Audio Visual Scene-aware Dialog (AVSD) example for DSTC7

This is an implementation of the naive fusion of audio and video features targeted at the AVSD Challenge at DSTC7. Details of our scheme are in the following paper. While, the results in paper used a Chainer implementation of the system, the provided code is in PyTorch (translated from Chainer).

Please cite the paper for the baseline system without multimodal attention:

    @inproceedings{alamri@DSTC7,
            title={Audio Visual Scene-aware dialog (AVSD) Track for Natural Language Generation in DSTC7},
            author={Huda Alamri and Chiori Hori and Tim K. Marks and Dhruv Batra and Devi Parikh},
            booktitle={DSTC7 at AAAI2019 Workshop},
            year={2018}
    }

Please cite the paper for attentional multimoda fusion. https://arxiv.org/abs/1806.08409

  @article{hori2018end,
    title={End-to-End Audio Visual Scene-Aware Dialog using Multimodal Attention-Based Video Features},
    author={Hori, Chiori and Alamri, Huda and Wang, Jue and Winchern, Gordon and Hori, Takaaki and Cherian, Anoop and Marks, Tim K and Cartillier, Vincent and Lopes, Raphael Gontijo and Das, Abhishek and others},
    journal={arXiv preprint arXiv:1806.08409},
    year={2018}
  }

Required packages

  • python 2.7
  • pytorch 0.4.1
  • numpy
  • six
  • java 1.8.0 (for coco-evaluation tools)

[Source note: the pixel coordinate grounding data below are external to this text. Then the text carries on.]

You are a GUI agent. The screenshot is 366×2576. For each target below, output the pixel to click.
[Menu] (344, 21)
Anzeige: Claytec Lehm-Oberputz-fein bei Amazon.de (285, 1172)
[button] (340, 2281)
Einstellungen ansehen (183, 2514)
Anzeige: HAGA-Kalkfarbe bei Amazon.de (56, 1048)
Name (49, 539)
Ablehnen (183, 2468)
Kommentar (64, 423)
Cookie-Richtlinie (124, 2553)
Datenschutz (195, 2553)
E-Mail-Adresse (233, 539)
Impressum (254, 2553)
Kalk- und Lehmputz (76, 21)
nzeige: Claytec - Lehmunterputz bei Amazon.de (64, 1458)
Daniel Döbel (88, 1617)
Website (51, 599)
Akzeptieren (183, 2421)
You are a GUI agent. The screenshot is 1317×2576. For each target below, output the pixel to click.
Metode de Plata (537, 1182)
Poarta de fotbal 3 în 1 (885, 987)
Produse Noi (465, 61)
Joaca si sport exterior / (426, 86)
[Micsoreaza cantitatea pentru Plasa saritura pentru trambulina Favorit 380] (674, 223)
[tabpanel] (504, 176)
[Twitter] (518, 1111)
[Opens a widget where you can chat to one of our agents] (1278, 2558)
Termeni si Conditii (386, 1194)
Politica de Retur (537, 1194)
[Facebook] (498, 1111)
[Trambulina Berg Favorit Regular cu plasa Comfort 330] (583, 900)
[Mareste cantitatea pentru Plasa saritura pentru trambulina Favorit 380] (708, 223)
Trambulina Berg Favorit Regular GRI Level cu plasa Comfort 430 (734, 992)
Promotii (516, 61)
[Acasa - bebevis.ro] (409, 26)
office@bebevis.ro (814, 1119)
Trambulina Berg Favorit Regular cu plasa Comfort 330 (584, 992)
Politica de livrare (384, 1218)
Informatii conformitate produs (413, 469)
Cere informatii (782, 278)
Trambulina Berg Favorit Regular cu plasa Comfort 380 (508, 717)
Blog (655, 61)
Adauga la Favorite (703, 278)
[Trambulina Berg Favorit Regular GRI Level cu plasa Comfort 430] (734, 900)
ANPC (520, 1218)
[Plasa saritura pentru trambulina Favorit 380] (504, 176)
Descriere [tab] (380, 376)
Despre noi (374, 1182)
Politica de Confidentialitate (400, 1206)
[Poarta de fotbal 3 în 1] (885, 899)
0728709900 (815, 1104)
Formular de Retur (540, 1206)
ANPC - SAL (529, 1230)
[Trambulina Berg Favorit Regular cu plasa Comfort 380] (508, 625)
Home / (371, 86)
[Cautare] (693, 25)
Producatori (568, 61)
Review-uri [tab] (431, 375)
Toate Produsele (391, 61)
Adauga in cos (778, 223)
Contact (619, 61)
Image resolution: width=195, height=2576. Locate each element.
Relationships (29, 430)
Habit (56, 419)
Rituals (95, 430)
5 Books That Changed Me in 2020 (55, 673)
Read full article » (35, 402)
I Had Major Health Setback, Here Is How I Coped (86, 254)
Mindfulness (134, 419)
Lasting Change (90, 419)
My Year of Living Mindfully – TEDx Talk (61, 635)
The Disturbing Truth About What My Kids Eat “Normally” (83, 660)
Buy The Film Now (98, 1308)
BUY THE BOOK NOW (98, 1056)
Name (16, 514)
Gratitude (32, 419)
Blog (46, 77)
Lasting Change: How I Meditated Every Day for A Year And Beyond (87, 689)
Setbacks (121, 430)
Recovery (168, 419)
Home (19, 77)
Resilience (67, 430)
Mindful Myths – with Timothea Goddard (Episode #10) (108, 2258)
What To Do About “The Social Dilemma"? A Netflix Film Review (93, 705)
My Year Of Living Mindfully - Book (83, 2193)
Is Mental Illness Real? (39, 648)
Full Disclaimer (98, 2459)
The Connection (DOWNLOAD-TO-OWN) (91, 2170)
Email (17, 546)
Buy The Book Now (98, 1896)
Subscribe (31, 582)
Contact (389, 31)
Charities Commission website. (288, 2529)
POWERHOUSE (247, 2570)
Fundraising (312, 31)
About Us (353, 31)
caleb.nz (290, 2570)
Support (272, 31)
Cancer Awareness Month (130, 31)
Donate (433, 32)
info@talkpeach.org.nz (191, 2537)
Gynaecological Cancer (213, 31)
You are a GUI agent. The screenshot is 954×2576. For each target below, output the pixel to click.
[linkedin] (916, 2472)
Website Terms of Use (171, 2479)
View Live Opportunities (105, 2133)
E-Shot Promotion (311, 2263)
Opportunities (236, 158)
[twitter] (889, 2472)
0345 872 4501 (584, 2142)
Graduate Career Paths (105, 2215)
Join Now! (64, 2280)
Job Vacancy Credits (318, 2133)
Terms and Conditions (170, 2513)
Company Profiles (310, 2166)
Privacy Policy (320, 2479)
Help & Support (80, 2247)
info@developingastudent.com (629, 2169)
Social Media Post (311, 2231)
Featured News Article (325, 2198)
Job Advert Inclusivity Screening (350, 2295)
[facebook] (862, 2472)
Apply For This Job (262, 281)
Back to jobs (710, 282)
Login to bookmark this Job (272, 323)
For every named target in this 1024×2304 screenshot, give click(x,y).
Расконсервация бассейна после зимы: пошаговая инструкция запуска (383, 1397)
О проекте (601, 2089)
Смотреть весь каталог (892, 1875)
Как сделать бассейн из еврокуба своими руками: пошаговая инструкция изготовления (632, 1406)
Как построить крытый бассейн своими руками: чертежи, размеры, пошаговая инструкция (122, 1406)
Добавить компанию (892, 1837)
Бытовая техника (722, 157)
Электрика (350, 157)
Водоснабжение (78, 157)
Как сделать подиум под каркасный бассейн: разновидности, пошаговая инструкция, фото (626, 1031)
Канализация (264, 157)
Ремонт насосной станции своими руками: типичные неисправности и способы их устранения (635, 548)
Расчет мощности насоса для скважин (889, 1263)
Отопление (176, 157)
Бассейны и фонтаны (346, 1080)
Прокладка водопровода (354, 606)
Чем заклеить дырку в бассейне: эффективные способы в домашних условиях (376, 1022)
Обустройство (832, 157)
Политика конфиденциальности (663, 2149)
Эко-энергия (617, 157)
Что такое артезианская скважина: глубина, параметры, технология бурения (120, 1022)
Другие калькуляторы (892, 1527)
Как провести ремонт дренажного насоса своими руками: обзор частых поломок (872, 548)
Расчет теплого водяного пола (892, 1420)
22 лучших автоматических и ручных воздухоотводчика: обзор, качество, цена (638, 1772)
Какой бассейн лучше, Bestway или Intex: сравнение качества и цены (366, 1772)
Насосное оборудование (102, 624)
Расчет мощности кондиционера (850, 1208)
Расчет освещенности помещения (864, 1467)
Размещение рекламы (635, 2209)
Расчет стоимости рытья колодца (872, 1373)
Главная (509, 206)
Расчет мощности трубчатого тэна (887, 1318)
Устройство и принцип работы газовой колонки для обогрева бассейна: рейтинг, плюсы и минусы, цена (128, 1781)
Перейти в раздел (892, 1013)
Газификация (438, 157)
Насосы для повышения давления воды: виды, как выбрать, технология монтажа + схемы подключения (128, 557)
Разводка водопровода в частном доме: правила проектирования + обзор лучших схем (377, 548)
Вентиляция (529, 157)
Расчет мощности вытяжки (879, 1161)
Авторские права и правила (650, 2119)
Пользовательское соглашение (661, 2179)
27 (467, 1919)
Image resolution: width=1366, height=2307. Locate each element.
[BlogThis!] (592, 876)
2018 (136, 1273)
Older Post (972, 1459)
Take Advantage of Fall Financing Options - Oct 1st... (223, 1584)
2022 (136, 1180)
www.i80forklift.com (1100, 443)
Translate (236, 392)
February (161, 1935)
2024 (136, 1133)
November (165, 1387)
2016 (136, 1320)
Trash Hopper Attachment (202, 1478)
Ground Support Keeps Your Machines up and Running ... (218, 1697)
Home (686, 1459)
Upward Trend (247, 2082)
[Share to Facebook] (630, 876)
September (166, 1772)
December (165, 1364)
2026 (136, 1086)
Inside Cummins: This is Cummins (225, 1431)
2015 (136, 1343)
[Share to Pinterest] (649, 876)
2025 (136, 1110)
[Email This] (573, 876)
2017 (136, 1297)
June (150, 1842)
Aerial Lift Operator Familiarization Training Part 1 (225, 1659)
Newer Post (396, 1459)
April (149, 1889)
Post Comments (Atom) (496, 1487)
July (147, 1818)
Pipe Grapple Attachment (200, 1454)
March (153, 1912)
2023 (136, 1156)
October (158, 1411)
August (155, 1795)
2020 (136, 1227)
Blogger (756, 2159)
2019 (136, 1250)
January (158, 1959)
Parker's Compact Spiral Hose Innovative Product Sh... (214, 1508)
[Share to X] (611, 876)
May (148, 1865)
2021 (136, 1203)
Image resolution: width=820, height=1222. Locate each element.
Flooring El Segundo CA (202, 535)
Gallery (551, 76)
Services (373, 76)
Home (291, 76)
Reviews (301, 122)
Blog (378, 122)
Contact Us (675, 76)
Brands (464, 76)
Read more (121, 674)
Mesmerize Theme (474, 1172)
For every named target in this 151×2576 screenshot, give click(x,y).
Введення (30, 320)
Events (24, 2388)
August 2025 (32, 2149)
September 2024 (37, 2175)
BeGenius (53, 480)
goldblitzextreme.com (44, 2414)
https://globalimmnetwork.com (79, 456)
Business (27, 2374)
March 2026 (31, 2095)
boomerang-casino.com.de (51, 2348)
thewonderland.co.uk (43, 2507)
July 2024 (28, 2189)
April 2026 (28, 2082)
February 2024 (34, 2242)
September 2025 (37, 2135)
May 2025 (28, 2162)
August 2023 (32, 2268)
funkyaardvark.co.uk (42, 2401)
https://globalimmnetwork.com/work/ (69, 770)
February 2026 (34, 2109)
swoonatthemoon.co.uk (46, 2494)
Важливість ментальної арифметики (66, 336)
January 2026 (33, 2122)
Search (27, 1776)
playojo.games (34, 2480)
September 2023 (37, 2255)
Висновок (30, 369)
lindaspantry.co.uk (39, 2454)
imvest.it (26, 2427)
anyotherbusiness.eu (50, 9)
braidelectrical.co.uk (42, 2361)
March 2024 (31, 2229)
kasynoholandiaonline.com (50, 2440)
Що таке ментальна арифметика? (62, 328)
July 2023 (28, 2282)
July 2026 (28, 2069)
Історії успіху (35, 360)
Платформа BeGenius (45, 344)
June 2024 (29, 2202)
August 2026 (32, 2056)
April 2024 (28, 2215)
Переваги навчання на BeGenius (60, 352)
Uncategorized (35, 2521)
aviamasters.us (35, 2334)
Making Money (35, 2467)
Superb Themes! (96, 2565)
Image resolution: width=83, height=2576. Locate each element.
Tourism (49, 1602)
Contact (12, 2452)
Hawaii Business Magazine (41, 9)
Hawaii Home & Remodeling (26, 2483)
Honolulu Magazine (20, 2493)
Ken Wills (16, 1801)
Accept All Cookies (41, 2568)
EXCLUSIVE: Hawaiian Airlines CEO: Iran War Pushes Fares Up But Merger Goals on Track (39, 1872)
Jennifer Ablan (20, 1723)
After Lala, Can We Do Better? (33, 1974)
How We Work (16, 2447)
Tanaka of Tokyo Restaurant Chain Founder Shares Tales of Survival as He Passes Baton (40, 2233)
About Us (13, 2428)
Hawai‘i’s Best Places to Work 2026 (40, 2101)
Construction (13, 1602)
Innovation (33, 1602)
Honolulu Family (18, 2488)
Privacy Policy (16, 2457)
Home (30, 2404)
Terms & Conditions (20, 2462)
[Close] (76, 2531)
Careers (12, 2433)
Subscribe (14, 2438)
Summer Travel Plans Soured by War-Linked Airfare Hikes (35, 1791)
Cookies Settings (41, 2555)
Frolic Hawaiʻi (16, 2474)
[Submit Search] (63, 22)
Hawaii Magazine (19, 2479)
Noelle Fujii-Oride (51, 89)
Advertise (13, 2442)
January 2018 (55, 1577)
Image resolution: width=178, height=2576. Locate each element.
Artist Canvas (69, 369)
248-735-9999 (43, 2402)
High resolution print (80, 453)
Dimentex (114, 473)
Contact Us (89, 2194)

DSTC7 AVSD track data links: Pulicly available from April. 1st, 2019

https://github.com/hudaAlamri/DSTC7-Audio-Visual-Scene-Aware-Dialog-AVSD-Challenge

How to run the code:

  1. Obtain the dialog data files (.json) and store them in data/.

    • train_set4DSTC7-AVSD.json (official training set)
    • valid_set4DSTC7-AVSD.json (official validation set)
    • test_set4DSTC7-AVSD.json (official test set. this file does not include groundtruth at this moment)
    • test_set.json (prototype test set used for tentative evaluation)
  2. Make directory data/charades_features and extract files under the directory from downloaded feature packages:

    • i3d_rgb.tgz, i3d_flow.tgz, vggish.tgz (train and validation sets)
    • i3d_rgb_testset.tgz, i3d_flow_testset.tgz, vggish_testset.tgz (official test sets)
  3. Run run_i3d.sh to train and test the network, that uses i3d_rgb and i3d_flow features. (run_i3d+vggish.sh is another example that further uses vggish features)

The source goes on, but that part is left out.